Reality TV has also expanded the entertainment industry’s ability to make money from content.
“Television used to work on the model of the ‘commercial break,’ making money only in the time between content. It was like a Trojan horse – the show was only there to make you watch the advertising,” Deery said. “Ti-Vo and the DVR sent the industry into a crisis, by making it possible for people to access content without viewing advertising. Reality TV's solution is to commercialize the content through post-advertising strategies such as product placement, branded interactivity, and corporate donorship.”
The genre has also made inroads into daily culture, changes which Deery details in the “external discussion” of the book. In one example, Deery said that, by exposing the private lives of individuals for profit, reality TV has re-written concepts of privacy and intimacy.

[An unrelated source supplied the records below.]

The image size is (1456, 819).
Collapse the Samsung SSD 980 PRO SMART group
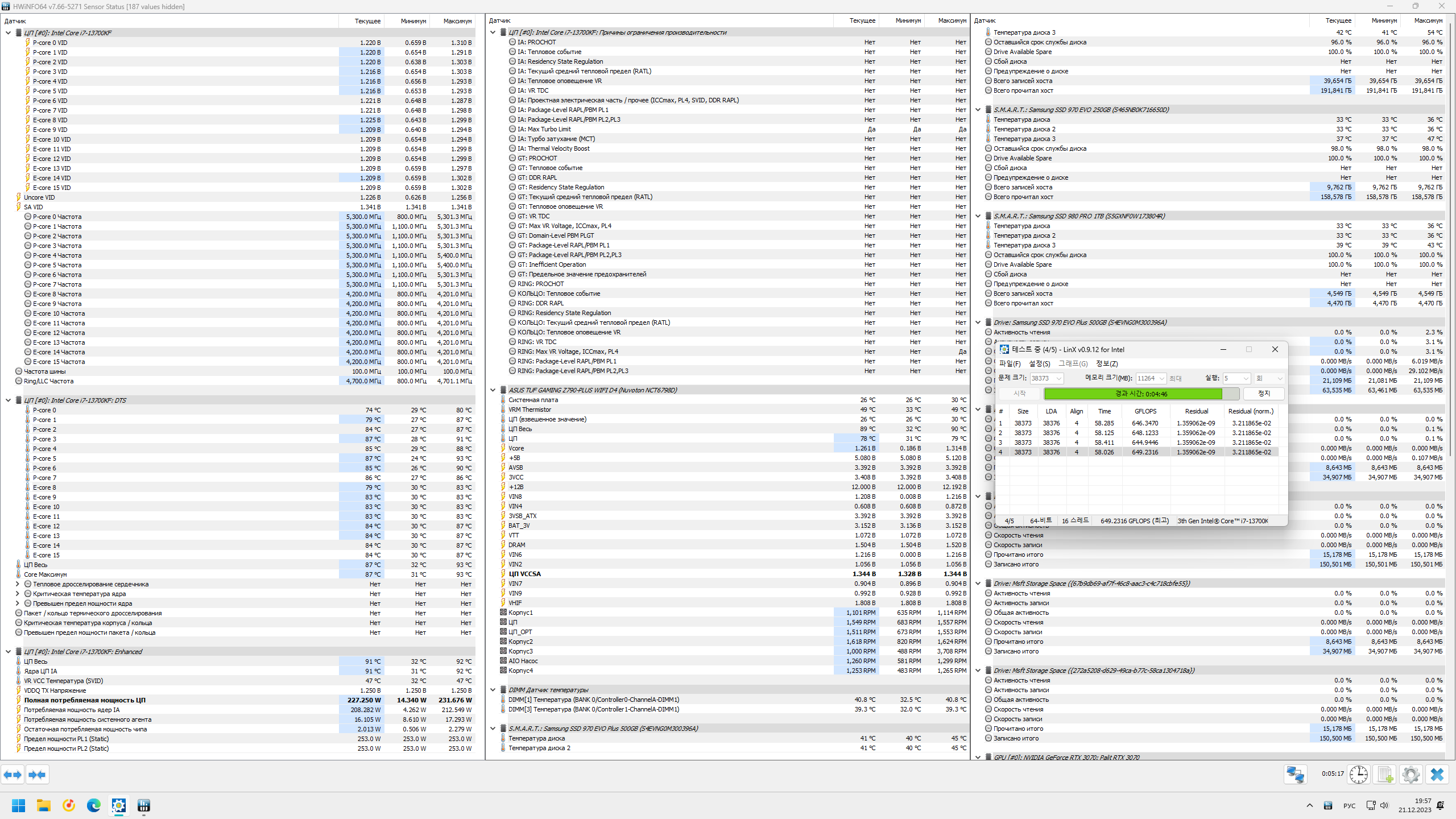[x=978, y=216]
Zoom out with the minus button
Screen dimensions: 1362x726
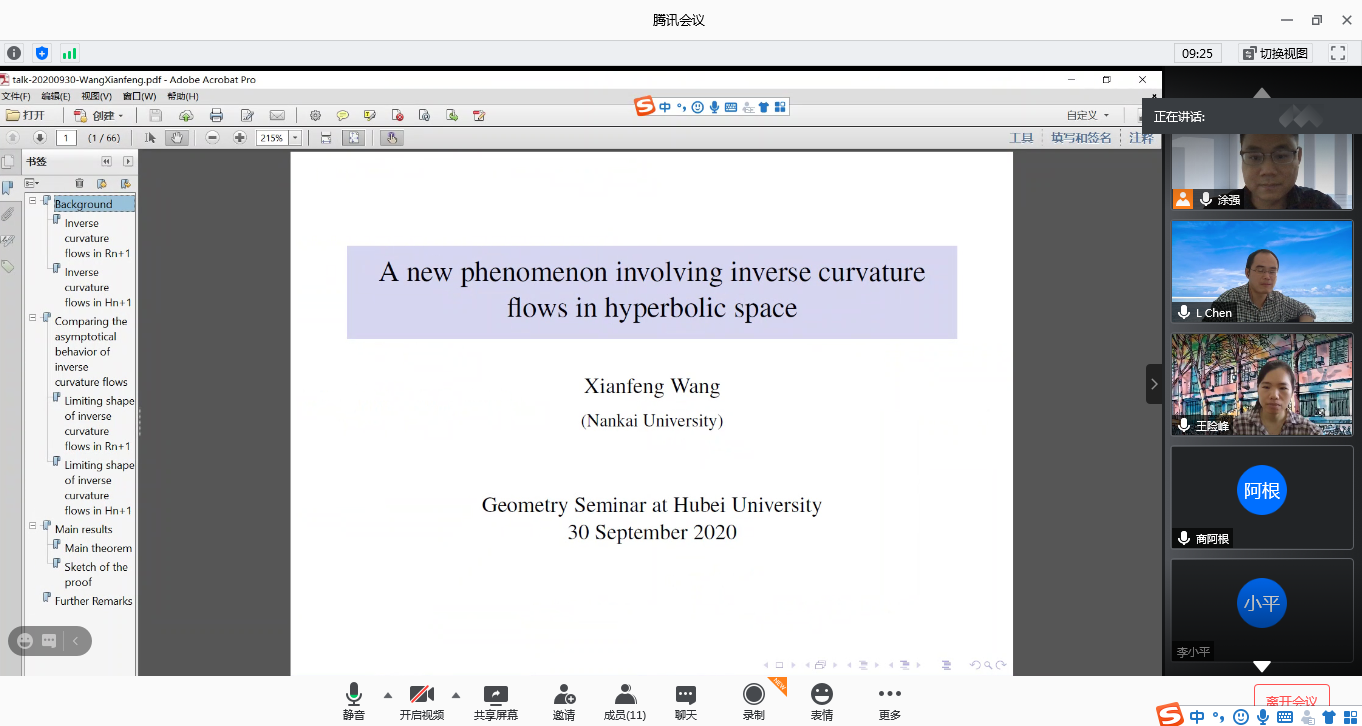(x=213, y=138)

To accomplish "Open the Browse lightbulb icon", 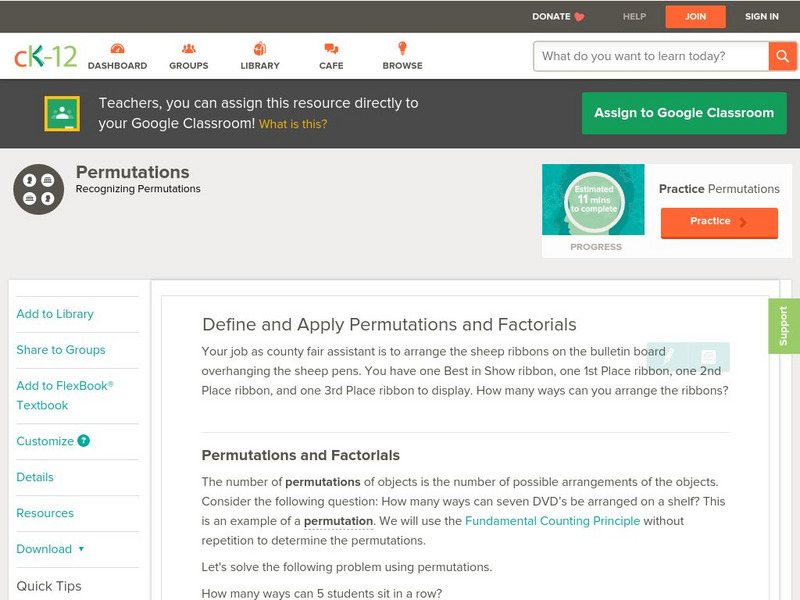I will tap(402, 49).
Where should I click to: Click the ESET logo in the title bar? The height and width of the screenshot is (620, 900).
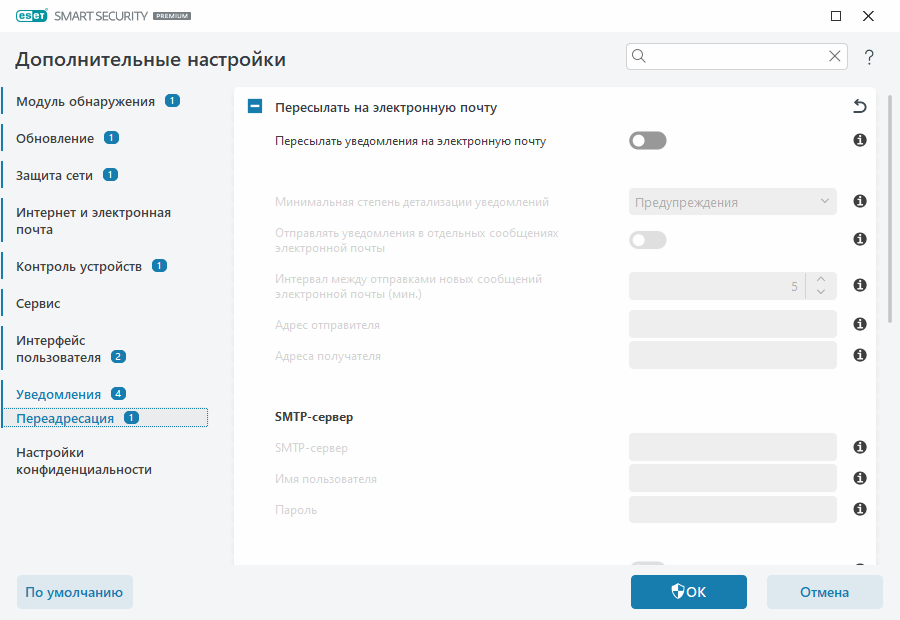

“What’s supposed to be shared? What’s public? What does it meant to sell your persona on a media platform?” Deery said. “You are commodifying your experience, and these questions become controversial.”
Another “external” topic describes how a subset of reality TV shows – makeover programs – alter our expectations for what is acceptable, both in our appearance and in our lifestyle.
“I’ve got studies that show that because of these makeover programs that either cut people and re-sew them into newer bodies, or just style people’s current bodies, there’s a dramatic increase in cosmetic surgery in this country,” Deery said. “In general, I think it’s upping the ante, changing what we consider acceptable aesthetically. This is happening across a lot of cultures, but reality TV seems to have accelerated the trend. It’s really made it virtually impossible to be content with ordinary bodies.”
Reality TV also adds to the growing presence of public relations in today’s society. That “makeover” shows should often be affiliated with particular trades – like the building trade, real estate, or cosmetic surgery – is no coincidence, Deery said. “Nor are their sentimental narratives that uphold the mythology of the American Dream and of ‘caring capitalism.’”
“My opinion is that much reality TV is yet another spur to commercial activity. The examples seen on television put pressure on people to keep acquiring more things, whether it be clothing, or services, or surgery,” Deery said.
In her next book, Deery plans to expand her studies of reality television, exploring the reasons the genre has proven so popular with audiences and become such a commercially valuable commodity. Deery teaches courses in Media Theory and Advertising.